§ Exercise brief: When the line with "The image size is (864, 568)." appears below, start repeating lines exactly, and keep going through the line with "Given: Open the attached photo of the couple"; add nothing outside that span.

§ The data:
★ ★ ★ ★ ★ ★ ★
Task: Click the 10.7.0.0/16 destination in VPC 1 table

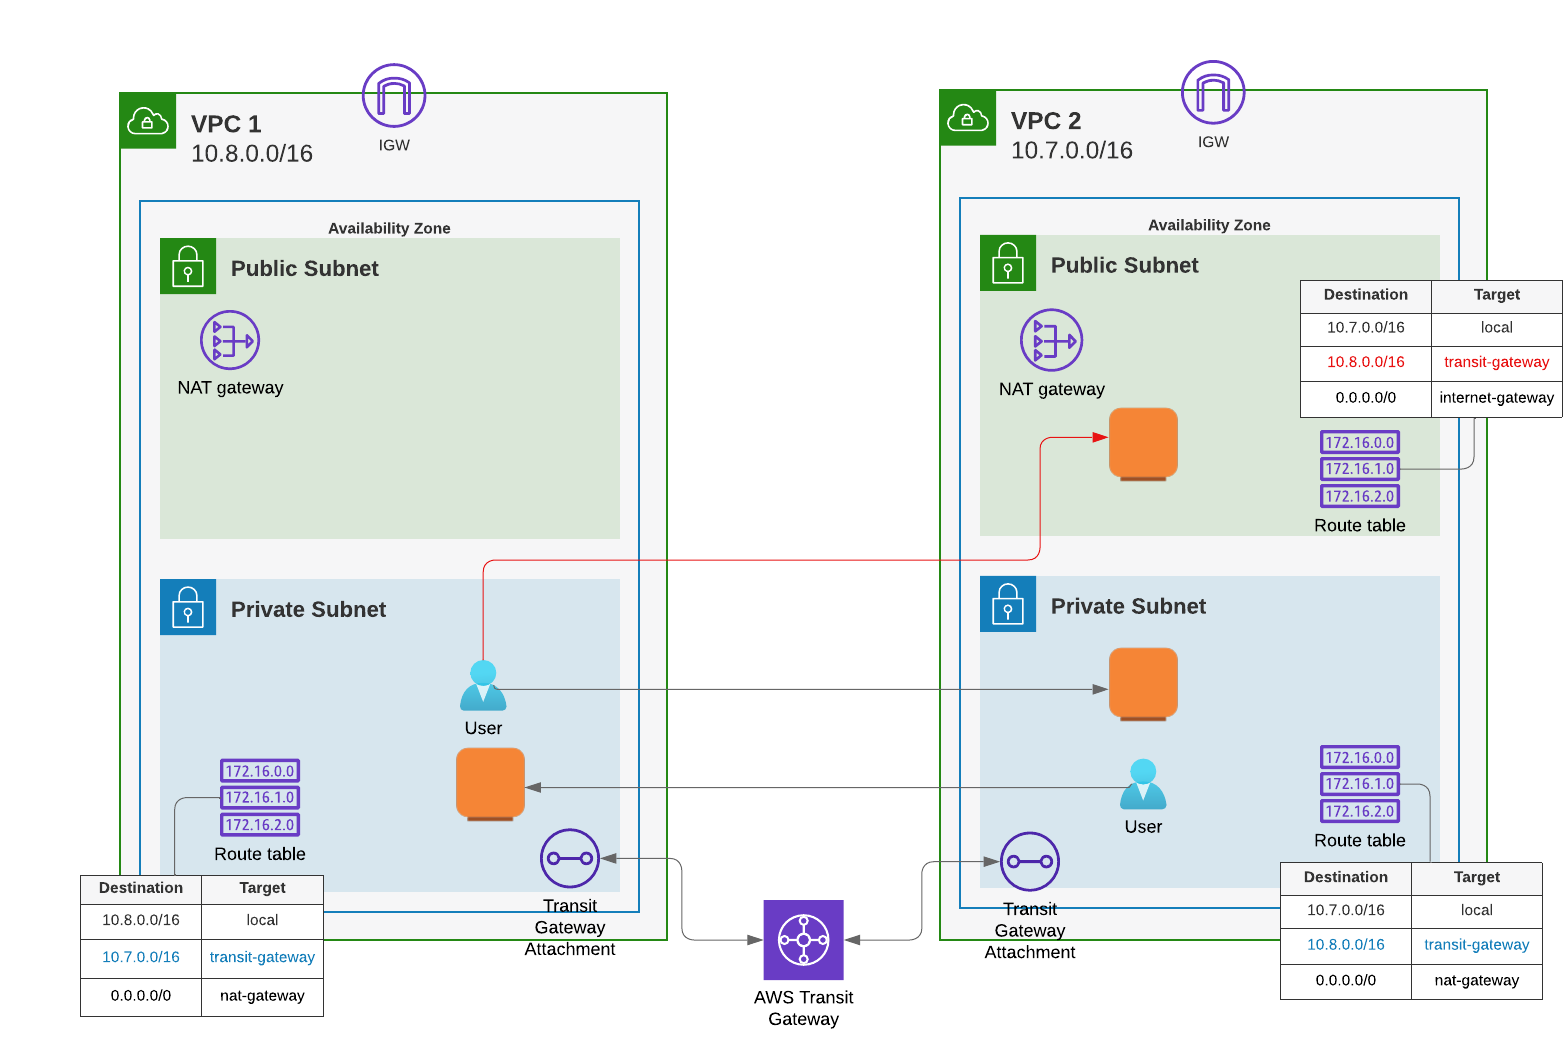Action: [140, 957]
★ ★ ★ ★ ★ ★ ★
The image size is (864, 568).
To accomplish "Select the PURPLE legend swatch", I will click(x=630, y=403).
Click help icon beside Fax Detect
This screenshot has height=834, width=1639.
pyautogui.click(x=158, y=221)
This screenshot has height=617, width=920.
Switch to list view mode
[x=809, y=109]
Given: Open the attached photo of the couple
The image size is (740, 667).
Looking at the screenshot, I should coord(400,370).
★ ★ ★ ★ ★ ★ ★
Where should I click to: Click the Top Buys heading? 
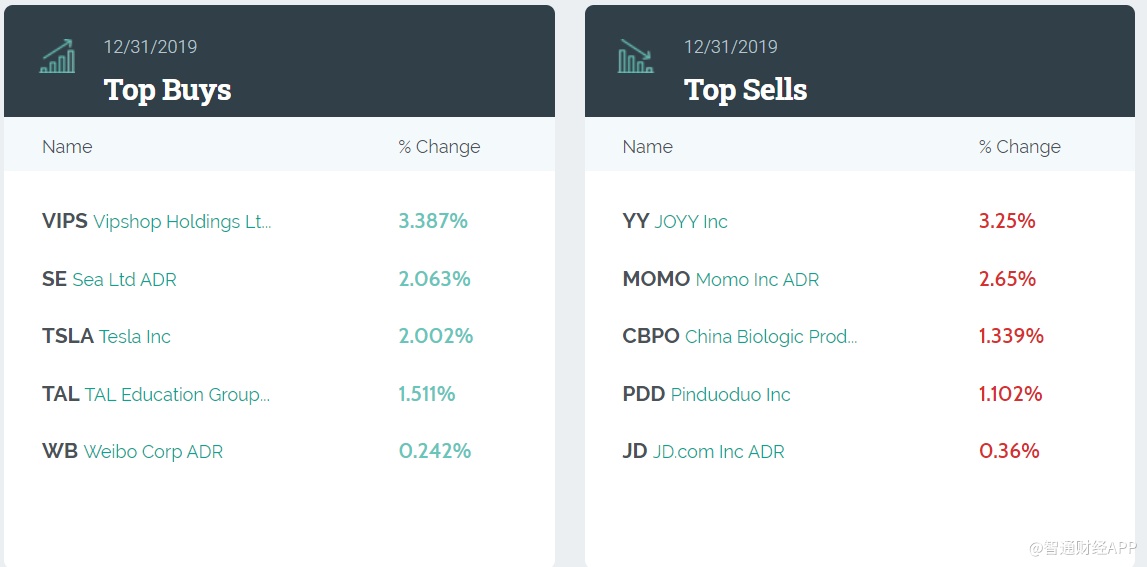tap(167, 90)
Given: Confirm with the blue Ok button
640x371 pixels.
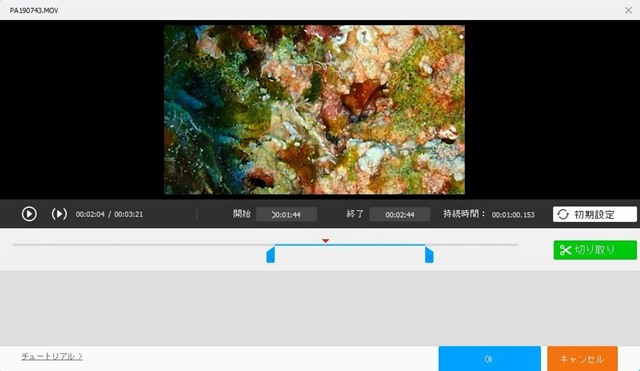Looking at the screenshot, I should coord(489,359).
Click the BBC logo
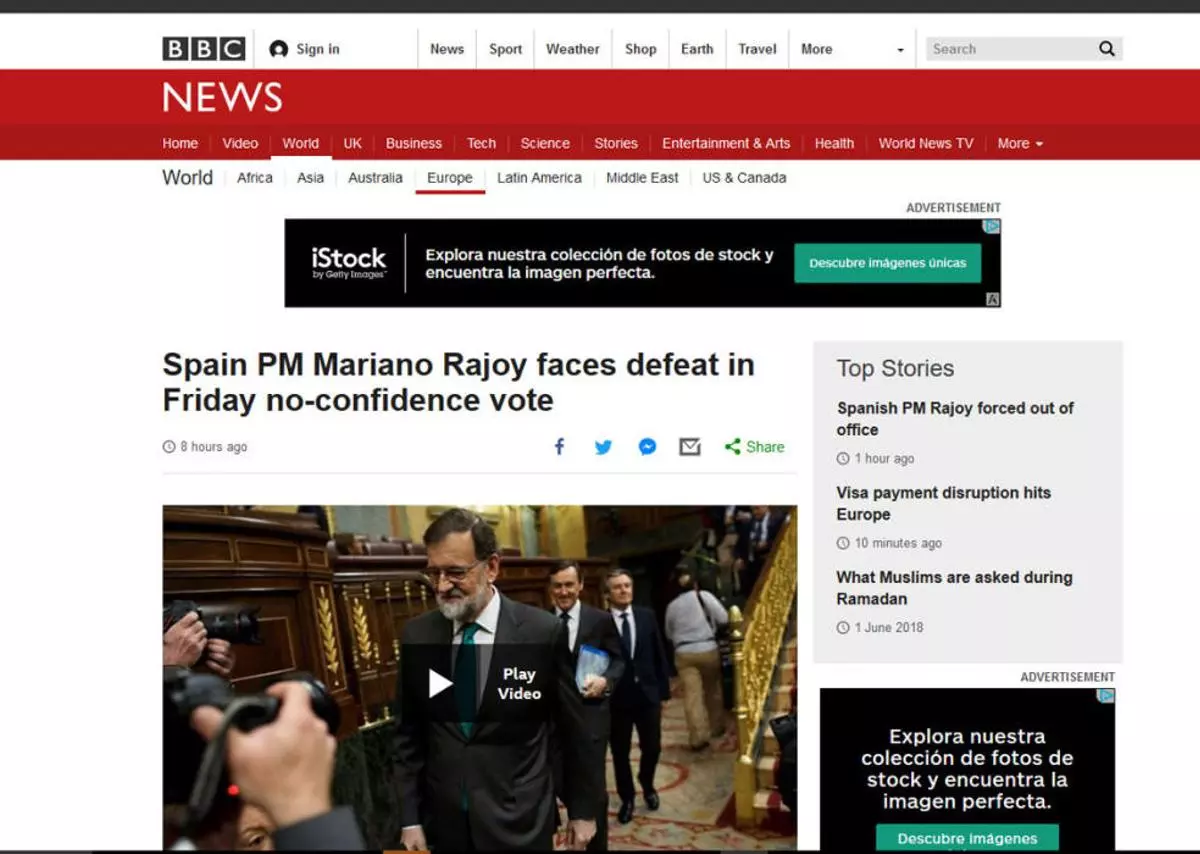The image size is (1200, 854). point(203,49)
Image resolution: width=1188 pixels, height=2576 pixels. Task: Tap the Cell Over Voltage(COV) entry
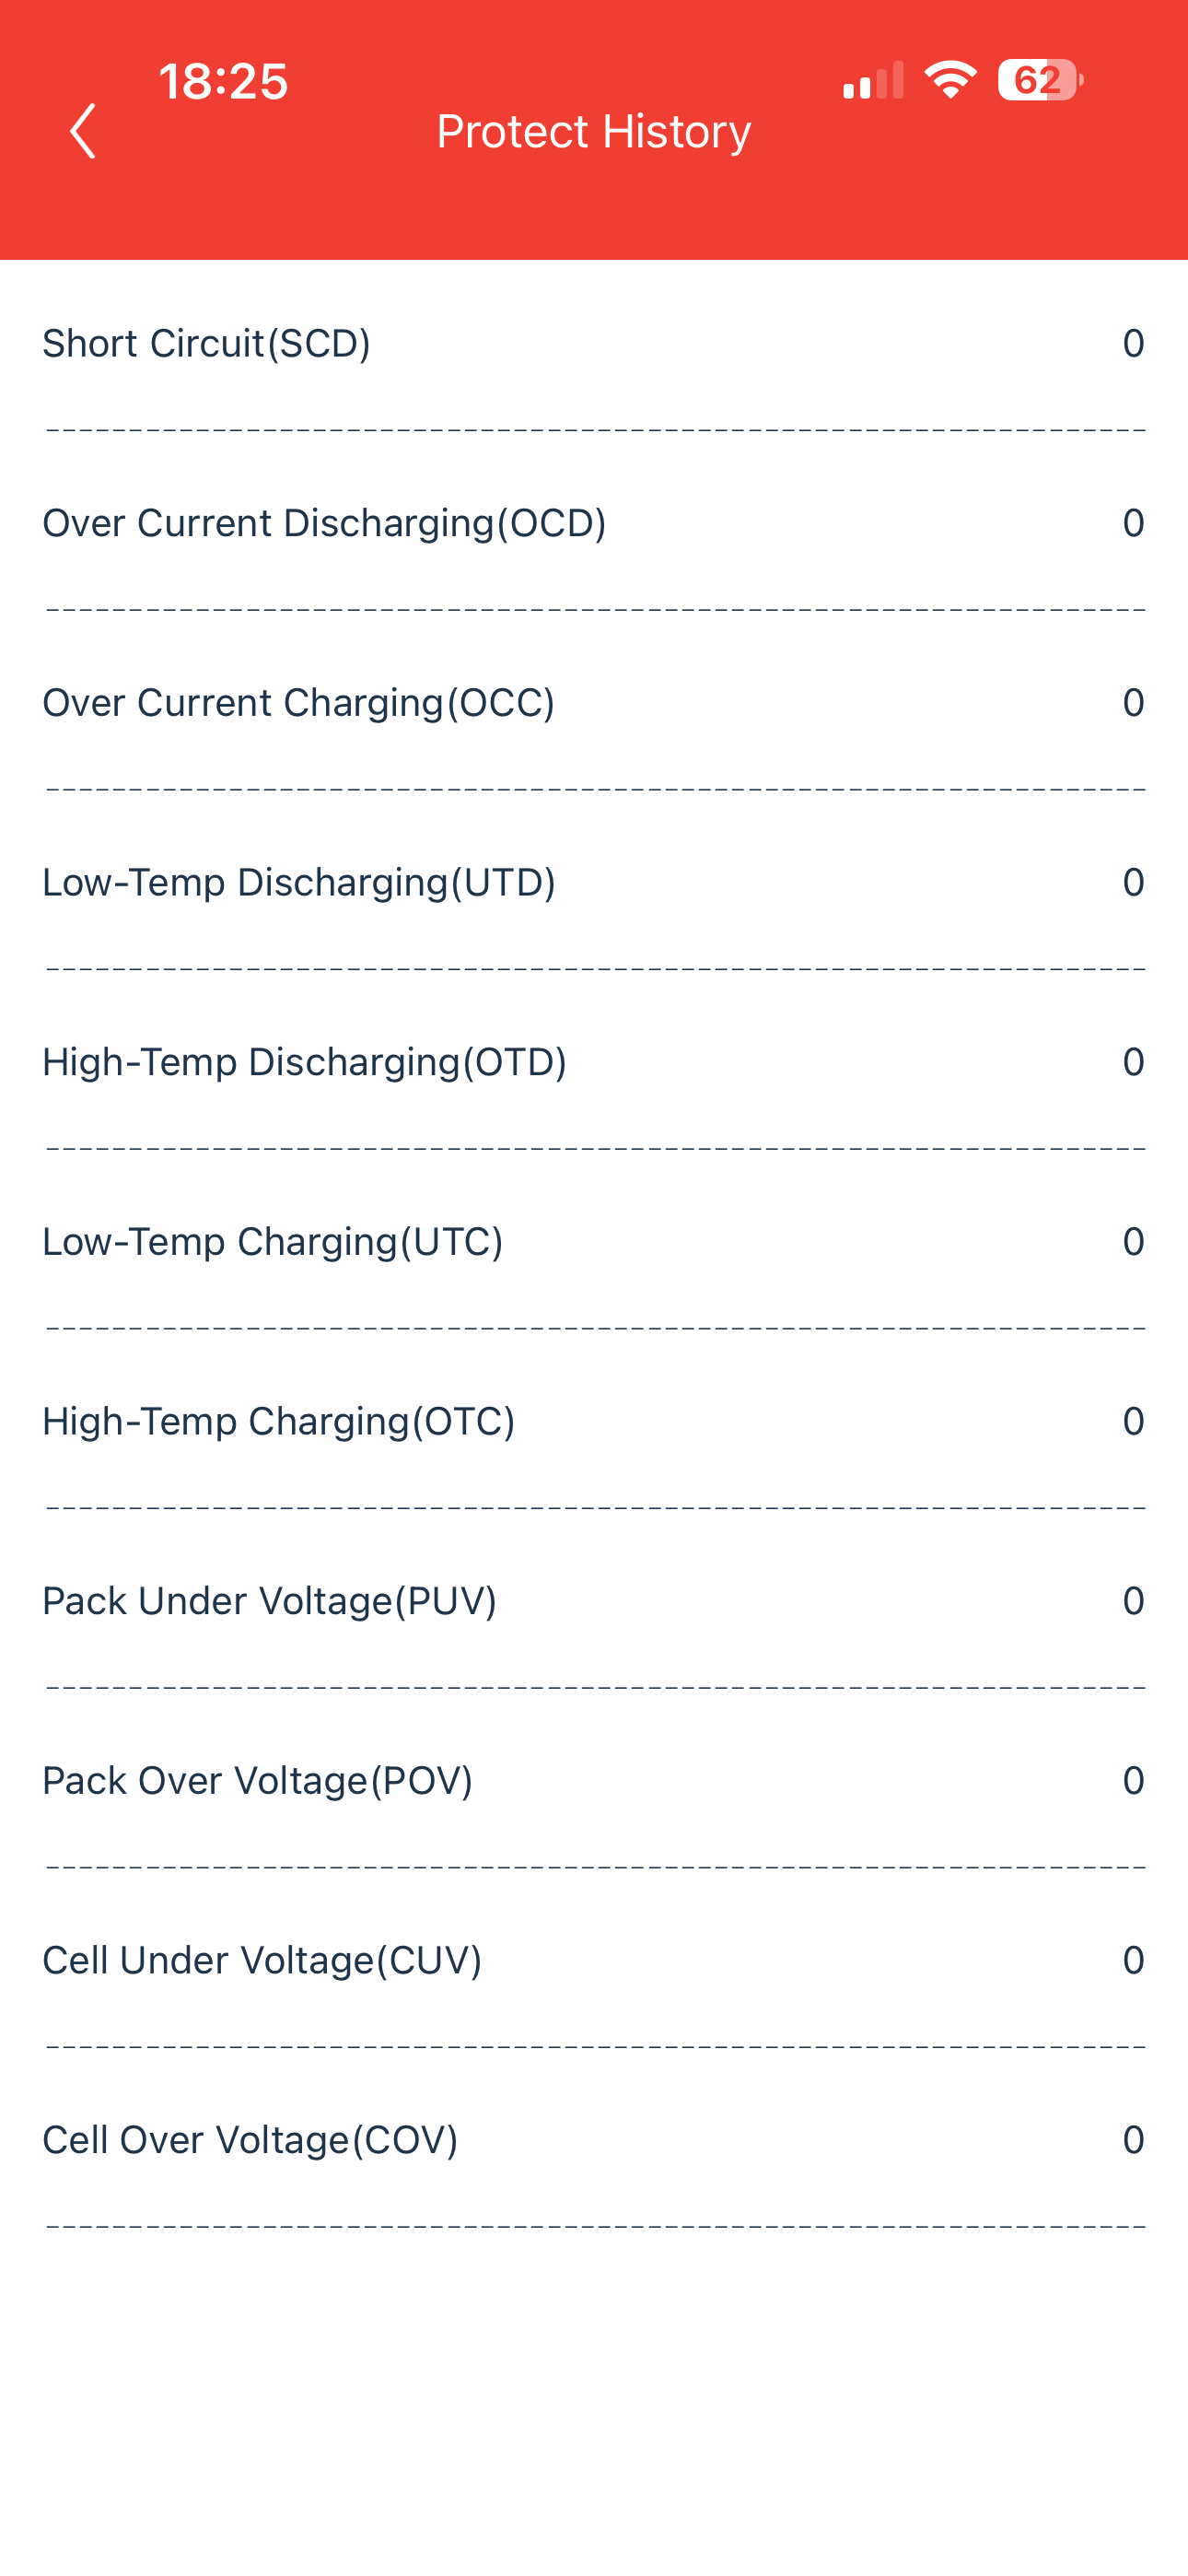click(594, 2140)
★ ★ ★ ★ ★ ★ ★
§ Exercise solution:
The image size is (864, 568).
To accomplish "Select the PURPLE legend swatch", I will click(x=630, y=403).
Click help icon beside Fax Detect
This screenshot has height=834, width=1639.
pyautogui.click(x=158, y=221)
This screenshot has height=617, width=920.
Switch to list view mode
[x=809, y=109]
Given: Open the attached photo of the couple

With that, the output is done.